В Англии ответили не сразу – пять гудков, наверняка портье задремал этой длинной мартовской ночью, и ему казалось, что звонки ему только снятся. Голова его лежала на стойке, как будто через минуту ее должны были отрубить, ступнями он зацепился за ножки стула, рука безжизненно свесилась.
– «Отель Вильбрахам», доброе утро, – сказал по-английски очень хриплый (со сна, что вполне понятно в такое время суток) голос.
– Мне нужен сеньор Дин, – сказал я. – Сеньор Дин. Вернее, мистер Дин.
– Из какого номера? – спросил голос уже без хрипоты, нейтральный, профессиональный голос.
– Я не знаю, в каком он номере. Эдуардо Дин.
– Минуточку.
Я подождал несколько секунд. Я слышал, как на другом конце провода портье тихонько насвистывал – довольно странно для англичанина, которого разбудили в такое время: у них там сейчас глубокая ночь. После того как этот свист закончится, в трубке должен послышаться хриплый встревоженный голос мужа Марты. Я приготовился (приготовился, скорее, психологически: я еще не знал, что я скажу, еще не нашел тех точных и жестких слов, которые должен сказать перед тем, как повешу трубку, даже не попрощавшись). Но я услышал все тот же голос:
– Вы слушаете? У нас нет никакого сеньора Дина, сеньор. Как эта фамилия пишется?
Мне таки пришлось диктовать по буквам.
– Вы уверены, что под такой фамилией у вас никто не зарегистрирован?
– Совершенно уверен. Когда он должен был приехать в Лондон?
– Сегодня. Он должен был приехать сегодня.
– Вы хотели сказать вчера, во вторник? Минуточку, не вешайте трубку, – повторил портье. Для него были уже в прошлом тот день и та ночь, которые для меня все никак не кончались. Снова послышался свист – портье был человек веселый и жизнерадостный, наверное, он еще очень молод (или, может быть, он выспался перед ночной сменой и сейчас был бодрым и свежим). Он насвистывал «Strangers in the night»,[11]11
«Незнакомцы в ночи» (англ.) – название популярной песни из репертуара Фрэнка Синатры.
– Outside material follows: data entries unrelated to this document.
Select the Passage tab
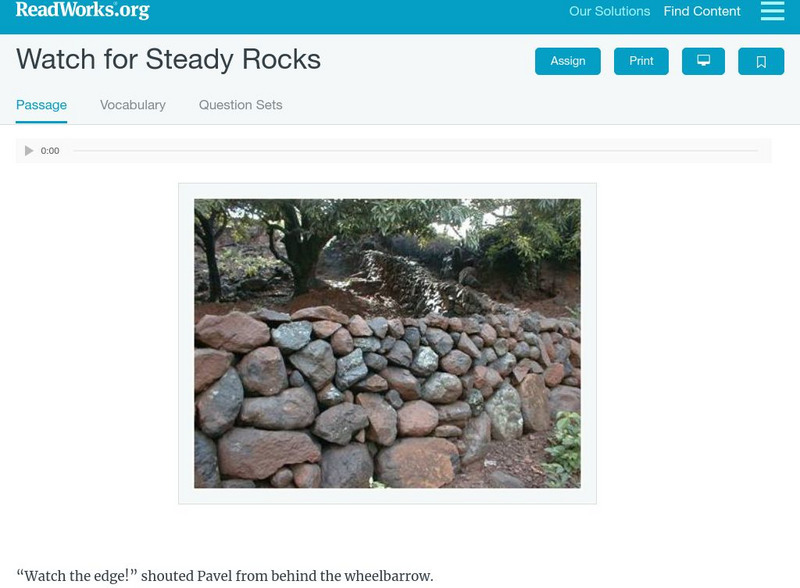The height and width of the screenshot is (588, 800). (41, 105)
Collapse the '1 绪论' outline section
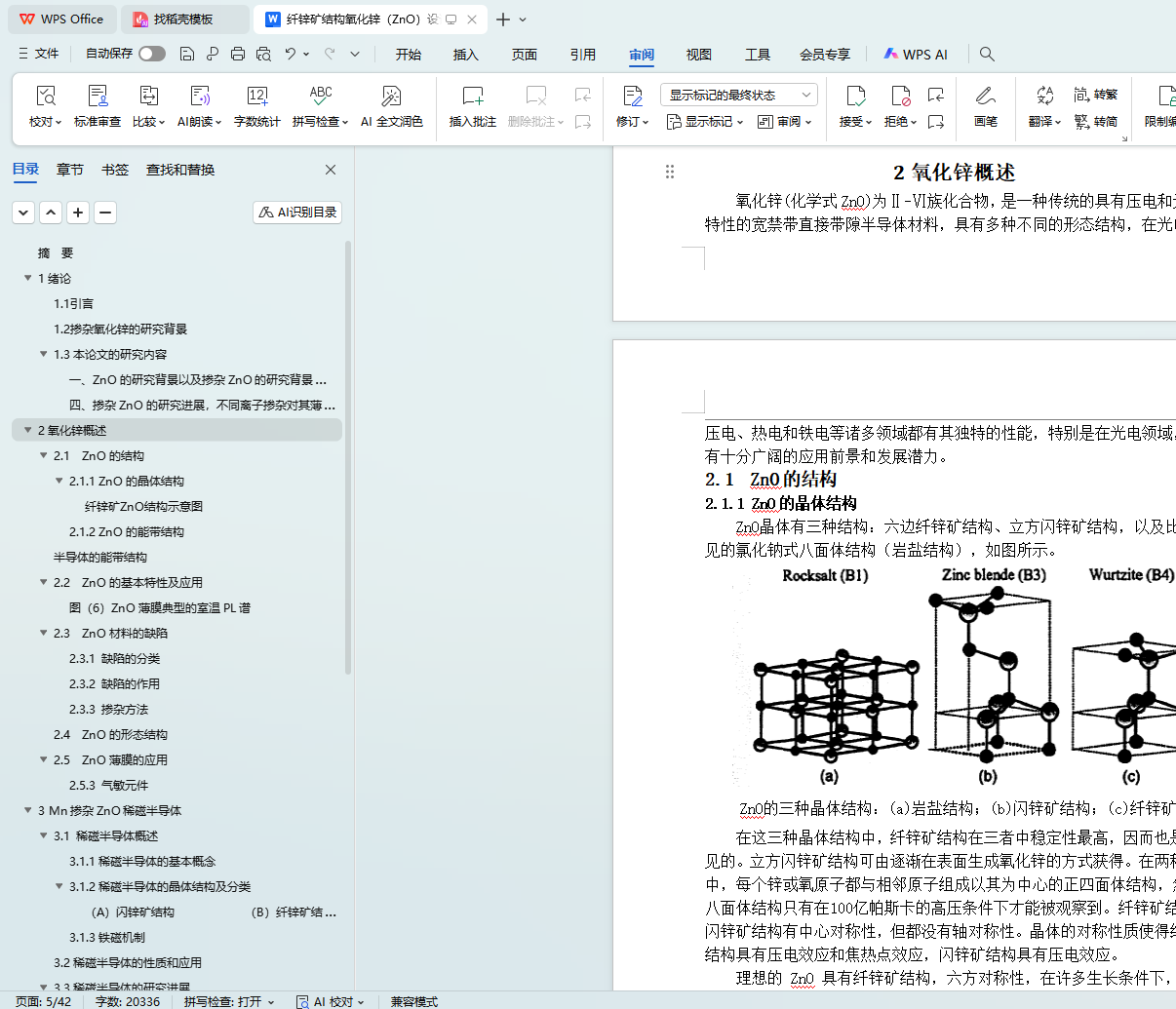 click(x=28, y=279)
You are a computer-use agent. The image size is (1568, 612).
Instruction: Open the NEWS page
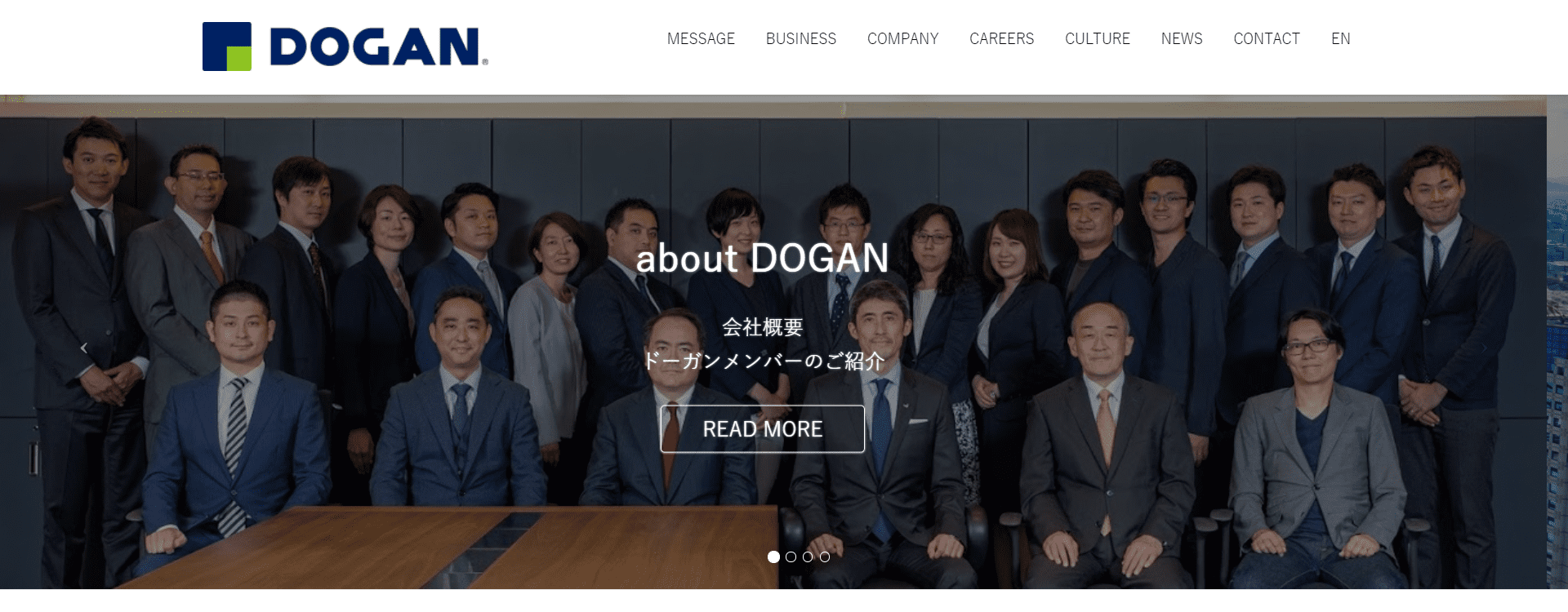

[Закрыть] и эта мелодия в сложившихся обстоятельствах звучала как сарказм, хотя и очень подходила к обстоятельствам. Сейчас мне хватило времени, чтобы узнать мелодию. Но в таком случае он не так молод, молодежь не насвистывает песен Синатры. Еще через несколько секунд он сказал: – На вчерашний день не было никакого заказа на это имя, сеньор. Я думал, что он, возможно, зарезервировал номер, а потом снял заказ, – но нет, на это имя никакого заказа не было.
Я хотел было попросить его посмотреть еще раз, возможно, заказ был сделан на сегодня, на среду, но не стал этого делать. Я поблагодарил портье, он ответил мне: «Адьос, сеньор!».[12]12
До свидания, сеньор! (исп.)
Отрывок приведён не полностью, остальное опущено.